A candidata do PT à presidência da República, Dilma Rousseff, afirmou durante o terceiro bloco do debate realizado nesta quinta-feira (23) pela Conferência Nacional dos Bispos do Brasil (CNBB) e veiculado pela Rede Vida que durante o governo Lula "não tivemos em nenhum momento o engavetador-geral da República". A menção da petista fazia referência a Geraldo Brindeiro, que ganhou o apelido da oposição durante o governo do tucano Fernando Henrique Cardoso.
Dilma ainda afirmou que "é um avanço da democracia essa discussão sobre a questão da ficha suja" e que, se eleita não permitirá nenhuma político ficha suja em seu governo.

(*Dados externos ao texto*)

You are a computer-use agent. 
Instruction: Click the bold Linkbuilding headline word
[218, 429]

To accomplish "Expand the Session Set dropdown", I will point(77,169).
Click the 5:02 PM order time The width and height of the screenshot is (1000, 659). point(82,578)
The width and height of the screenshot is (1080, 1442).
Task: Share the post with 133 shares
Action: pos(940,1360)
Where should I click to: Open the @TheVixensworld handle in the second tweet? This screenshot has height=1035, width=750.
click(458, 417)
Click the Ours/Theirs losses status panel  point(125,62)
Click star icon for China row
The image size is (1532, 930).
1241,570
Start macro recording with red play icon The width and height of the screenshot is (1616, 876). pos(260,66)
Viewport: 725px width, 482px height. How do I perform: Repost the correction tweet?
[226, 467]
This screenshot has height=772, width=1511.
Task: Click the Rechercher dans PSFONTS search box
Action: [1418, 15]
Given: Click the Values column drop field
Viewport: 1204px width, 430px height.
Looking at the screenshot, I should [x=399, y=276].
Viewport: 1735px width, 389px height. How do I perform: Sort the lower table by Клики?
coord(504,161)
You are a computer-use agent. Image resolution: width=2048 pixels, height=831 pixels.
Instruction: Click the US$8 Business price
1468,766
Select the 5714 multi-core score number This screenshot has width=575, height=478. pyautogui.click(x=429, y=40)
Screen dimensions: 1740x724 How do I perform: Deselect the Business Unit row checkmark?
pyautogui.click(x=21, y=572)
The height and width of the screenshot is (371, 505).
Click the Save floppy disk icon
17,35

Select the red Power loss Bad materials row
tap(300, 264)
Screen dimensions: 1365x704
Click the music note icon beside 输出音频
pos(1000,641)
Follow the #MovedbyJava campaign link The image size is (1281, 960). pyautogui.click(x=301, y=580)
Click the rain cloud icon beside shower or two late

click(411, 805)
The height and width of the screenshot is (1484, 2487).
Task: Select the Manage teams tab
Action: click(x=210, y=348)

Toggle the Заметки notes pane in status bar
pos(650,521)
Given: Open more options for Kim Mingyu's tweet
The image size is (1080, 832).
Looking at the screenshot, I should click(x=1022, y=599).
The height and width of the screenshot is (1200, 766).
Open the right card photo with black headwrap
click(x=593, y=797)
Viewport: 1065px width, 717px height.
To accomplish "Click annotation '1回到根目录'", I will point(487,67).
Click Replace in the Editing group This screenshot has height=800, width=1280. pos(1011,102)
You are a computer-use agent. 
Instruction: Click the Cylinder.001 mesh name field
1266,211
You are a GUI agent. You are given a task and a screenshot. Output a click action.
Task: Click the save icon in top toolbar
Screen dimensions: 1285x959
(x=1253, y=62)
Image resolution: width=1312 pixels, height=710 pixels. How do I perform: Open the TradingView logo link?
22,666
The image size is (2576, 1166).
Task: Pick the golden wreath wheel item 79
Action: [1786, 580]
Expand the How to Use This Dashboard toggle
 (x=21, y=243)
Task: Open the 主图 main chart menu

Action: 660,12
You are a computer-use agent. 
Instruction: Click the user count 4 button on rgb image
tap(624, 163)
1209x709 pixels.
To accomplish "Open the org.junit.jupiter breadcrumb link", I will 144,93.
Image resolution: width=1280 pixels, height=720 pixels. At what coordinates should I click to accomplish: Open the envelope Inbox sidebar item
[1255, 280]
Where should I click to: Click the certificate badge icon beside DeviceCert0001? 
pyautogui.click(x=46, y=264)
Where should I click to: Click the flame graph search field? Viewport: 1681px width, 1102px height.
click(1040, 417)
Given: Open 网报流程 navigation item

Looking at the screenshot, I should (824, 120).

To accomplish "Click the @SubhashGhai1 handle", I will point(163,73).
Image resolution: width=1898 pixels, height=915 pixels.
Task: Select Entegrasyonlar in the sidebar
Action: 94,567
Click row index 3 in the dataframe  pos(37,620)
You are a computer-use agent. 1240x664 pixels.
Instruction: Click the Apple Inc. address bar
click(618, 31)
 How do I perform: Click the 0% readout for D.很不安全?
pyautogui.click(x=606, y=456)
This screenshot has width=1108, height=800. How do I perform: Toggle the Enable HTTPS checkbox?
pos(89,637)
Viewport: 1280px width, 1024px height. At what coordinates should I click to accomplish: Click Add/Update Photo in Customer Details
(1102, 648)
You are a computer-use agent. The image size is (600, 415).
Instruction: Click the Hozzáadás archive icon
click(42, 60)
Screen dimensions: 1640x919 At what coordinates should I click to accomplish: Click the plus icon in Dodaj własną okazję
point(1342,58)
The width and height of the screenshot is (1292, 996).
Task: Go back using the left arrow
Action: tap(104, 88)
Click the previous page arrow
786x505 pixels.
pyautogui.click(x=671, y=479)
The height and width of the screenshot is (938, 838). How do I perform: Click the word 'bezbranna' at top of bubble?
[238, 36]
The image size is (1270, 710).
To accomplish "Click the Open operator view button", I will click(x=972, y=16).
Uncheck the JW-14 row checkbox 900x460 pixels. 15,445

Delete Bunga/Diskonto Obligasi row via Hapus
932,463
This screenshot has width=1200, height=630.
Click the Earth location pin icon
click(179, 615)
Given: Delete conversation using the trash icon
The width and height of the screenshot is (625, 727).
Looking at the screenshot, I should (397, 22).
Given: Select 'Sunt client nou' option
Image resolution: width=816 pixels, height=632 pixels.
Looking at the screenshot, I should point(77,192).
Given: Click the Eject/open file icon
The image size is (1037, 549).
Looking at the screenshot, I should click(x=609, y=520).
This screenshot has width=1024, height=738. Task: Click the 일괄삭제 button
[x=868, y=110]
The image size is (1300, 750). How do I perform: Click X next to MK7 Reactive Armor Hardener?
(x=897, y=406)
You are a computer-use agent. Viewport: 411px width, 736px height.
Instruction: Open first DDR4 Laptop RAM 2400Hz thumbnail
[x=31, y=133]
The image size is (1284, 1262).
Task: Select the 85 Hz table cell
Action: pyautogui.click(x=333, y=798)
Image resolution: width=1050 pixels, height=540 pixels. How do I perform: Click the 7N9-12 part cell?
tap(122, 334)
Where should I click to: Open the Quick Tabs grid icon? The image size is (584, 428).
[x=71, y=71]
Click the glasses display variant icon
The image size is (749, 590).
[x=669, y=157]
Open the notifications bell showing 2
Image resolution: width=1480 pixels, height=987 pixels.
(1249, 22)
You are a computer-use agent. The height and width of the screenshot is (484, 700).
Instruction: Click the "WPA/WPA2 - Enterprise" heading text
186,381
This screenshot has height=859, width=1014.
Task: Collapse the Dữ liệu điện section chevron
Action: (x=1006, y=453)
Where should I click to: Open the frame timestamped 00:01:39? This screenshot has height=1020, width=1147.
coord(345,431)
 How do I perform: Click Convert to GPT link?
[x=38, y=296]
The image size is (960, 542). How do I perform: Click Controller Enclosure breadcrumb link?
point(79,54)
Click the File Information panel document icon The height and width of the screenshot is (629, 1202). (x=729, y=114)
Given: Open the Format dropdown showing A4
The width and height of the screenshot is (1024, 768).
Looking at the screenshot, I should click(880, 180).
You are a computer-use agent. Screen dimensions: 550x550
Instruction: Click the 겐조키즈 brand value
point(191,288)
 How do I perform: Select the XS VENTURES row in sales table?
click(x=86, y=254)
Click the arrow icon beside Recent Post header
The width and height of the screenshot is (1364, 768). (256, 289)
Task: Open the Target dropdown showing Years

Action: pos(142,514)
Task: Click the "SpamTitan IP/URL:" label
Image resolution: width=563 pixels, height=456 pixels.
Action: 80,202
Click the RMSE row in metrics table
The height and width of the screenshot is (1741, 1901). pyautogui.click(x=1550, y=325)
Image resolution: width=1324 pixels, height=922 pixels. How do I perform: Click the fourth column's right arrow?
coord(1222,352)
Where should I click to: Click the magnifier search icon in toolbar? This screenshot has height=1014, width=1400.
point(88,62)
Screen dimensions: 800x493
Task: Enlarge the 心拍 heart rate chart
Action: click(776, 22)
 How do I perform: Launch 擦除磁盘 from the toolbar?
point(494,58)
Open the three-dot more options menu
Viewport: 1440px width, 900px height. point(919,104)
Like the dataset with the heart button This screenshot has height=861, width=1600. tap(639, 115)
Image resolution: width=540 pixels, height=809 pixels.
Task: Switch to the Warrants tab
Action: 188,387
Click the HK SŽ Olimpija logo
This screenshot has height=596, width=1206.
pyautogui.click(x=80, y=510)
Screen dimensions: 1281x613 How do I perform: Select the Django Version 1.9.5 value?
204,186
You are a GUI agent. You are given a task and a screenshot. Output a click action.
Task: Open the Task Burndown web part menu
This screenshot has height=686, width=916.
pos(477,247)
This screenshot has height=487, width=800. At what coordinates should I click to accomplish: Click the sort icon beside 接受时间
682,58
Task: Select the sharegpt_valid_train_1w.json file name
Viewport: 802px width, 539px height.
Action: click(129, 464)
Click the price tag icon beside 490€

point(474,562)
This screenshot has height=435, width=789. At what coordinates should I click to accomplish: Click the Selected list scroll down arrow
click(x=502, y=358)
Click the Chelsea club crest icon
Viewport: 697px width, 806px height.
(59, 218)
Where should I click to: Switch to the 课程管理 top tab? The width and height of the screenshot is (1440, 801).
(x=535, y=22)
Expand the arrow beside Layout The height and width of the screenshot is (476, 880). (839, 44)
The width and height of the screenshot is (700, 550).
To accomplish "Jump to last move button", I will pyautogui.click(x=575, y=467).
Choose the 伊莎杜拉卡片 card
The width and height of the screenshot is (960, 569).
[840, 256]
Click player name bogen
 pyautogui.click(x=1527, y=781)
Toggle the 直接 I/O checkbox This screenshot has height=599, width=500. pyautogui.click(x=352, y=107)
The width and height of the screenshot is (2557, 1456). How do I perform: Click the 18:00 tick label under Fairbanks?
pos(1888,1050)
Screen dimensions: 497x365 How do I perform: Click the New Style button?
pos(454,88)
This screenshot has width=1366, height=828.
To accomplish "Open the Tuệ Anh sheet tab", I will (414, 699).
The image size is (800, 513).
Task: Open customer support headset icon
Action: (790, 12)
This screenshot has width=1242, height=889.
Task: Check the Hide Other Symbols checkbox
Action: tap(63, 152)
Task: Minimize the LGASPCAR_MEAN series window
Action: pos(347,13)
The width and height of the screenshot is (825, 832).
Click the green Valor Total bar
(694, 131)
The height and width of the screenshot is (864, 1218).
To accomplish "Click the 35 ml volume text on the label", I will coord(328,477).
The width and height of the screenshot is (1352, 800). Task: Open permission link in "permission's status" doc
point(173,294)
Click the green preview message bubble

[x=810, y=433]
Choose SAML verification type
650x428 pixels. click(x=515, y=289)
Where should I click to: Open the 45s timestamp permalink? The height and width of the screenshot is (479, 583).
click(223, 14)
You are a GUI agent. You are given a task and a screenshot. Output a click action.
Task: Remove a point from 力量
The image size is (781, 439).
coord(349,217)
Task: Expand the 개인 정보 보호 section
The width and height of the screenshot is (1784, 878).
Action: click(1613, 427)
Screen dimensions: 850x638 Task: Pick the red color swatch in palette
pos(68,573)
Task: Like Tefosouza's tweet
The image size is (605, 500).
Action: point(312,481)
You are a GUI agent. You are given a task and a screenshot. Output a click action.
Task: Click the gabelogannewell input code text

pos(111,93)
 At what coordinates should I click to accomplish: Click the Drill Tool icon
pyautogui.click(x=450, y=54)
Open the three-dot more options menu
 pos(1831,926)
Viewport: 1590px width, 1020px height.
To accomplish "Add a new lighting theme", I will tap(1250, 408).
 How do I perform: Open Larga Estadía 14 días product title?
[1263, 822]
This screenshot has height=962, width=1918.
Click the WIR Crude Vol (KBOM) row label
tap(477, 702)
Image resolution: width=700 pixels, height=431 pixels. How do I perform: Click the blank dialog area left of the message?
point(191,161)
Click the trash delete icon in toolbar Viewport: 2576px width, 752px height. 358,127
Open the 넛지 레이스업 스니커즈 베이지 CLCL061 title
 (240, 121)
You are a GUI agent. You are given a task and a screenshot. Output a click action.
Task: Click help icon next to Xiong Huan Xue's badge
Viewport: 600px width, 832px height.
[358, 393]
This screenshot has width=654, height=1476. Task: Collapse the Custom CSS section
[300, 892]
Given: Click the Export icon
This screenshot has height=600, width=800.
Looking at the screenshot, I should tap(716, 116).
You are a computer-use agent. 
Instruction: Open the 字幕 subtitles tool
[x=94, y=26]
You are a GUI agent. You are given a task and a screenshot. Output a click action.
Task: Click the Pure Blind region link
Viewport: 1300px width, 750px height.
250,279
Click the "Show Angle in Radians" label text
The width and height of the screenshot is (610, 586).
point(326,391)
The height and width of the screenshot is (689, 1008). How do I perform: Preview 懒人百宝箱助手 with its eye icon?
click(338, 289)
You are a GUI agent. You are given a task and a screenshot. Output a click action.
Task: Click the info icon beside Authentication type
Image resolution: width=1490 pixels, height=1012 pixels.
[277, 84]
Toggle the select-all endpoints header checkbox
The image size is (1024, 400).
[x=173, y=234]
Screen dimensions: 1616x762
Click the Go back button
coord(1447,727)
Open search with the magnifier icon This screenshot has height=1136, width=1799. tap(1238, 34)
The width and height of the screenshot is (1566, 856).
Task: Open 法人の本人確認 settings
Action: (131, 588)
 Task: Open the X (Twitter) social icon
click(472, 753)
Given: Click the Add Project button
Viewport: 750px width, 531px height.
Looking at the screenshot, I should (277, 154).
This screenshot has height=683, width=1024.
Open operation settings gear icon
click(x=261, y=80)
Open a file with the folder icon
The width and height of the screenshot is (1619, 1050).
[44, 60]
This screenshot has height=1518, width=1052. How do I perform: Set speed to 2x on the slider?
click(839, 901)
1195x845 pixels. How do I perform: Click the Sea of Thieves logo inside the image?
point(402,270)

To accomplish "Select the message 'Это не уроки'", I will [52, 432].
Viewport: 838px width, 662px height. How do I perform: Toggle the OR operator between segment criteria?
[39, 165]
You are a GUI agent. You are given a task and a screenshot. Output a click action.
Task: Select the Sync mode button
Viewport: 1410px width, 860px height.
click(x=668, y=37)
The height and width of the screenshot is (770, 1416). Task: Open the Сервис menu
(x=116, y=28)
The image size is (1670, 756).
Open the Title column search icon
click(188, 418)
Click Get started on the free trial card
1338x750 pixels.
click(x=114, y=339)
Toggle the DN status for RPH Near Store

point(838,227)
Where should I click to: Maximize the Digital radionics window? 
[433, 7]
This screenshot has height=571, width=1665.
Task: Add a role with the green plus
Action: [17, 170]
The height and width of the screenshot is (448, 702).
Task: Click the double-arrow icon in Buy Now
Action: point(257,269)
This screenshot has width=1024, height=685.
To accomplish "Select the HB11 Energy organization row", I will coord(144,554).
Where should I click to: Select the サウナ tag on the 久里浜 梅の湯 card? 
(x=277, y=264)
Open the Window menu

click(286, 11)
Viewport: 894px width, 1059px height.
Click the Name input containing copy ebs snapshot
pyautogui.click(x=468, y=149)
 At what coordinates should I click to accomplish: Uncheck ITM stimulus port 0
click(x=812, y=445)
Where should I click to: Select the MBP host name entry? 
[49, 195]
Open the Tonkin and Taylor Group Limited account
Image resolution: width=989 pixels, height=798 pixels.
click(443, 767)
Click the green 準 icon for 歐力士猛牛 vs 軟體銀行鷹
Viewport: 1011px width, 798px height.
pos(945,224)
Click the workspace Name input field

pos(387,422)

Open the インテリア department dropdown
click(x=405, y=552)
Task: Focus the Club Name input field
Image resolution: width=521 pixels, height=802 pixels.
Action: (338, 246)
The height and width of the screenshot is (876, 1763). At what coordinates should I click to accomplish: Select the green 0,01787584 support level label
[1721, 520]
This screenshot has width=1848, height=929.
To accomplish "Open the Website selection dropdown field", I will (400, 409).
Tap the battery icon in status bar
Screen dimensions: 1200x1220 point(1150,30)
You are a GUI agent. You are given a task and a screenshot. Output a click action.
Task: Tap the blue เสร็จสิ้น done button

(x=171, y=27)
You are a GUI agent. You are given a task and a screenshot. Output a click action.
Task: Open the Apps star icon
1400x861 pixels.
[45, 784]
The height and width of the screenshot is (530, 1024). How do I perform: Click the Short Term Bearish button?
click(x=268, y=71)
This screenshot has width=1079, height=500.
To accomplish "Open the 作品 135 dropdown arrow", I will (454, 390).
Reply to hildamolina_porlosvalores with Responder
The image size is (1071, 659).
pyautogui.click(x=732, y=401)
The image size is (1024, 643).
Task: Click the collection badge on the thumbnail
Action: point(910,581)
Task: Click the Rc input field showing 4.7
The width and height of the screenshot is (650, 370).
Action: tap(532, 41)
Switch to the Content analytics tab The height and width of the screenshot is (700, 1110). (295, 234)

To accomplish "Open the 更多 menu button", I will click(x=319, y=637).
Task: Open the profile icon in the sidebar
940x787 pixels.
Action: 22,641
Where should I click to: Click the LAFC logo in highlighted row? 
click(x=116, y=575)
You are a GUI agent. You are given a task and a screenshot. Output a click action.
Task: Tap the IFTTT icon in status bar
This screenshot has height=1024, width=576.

O candidato do PSDB, José Serra, disse que é contra o financiamento público de campanha. "Não vai evitar o financiamento paralelo", argumentou. Sobre a democratização da informação, o tucano afirmou: "no Brasil, muitos confundem democratização da informação com censura". Em seu comentário, Marina Silva disse ser favorável ao financiamento misto de campanha. "As listas fechadas favorecerão a burocracia partidária". Ela também defendeu a democratização da informação através da transparência.
Marina Silva, do PV, voltou a defender a reforma tributária. Segundo a candidata, "é uma necessidade". Em referência aos governos FHC e Lula, a verde afirmou: "durante 16 anos, dois partidos não fizeram reforma tributária". A petista Dilma defendeu governo Lula e disse que houve tentativa de fazer reforma tributária.
Sobre segurança pública, o candidato do Psol, Plínio de Arruda Sampaio, novamente arrancou aplausos da plateia. "Quando fala-se em segurança, se fala em mais armas, caveirões, helicópteros, mais soldados, mais porrada (...) esse País criminaliza sua pobreza e, principalmente, sua pobreza negra", afirmou. Em sua réplica, Serra lamentou o resultado do plebiscito do desarmamento, em 2005, e voltou a defender a proposta de criar o Ministério da Segurança para reforçar a segurança nas fronteiras e combater o tráfico de drogas.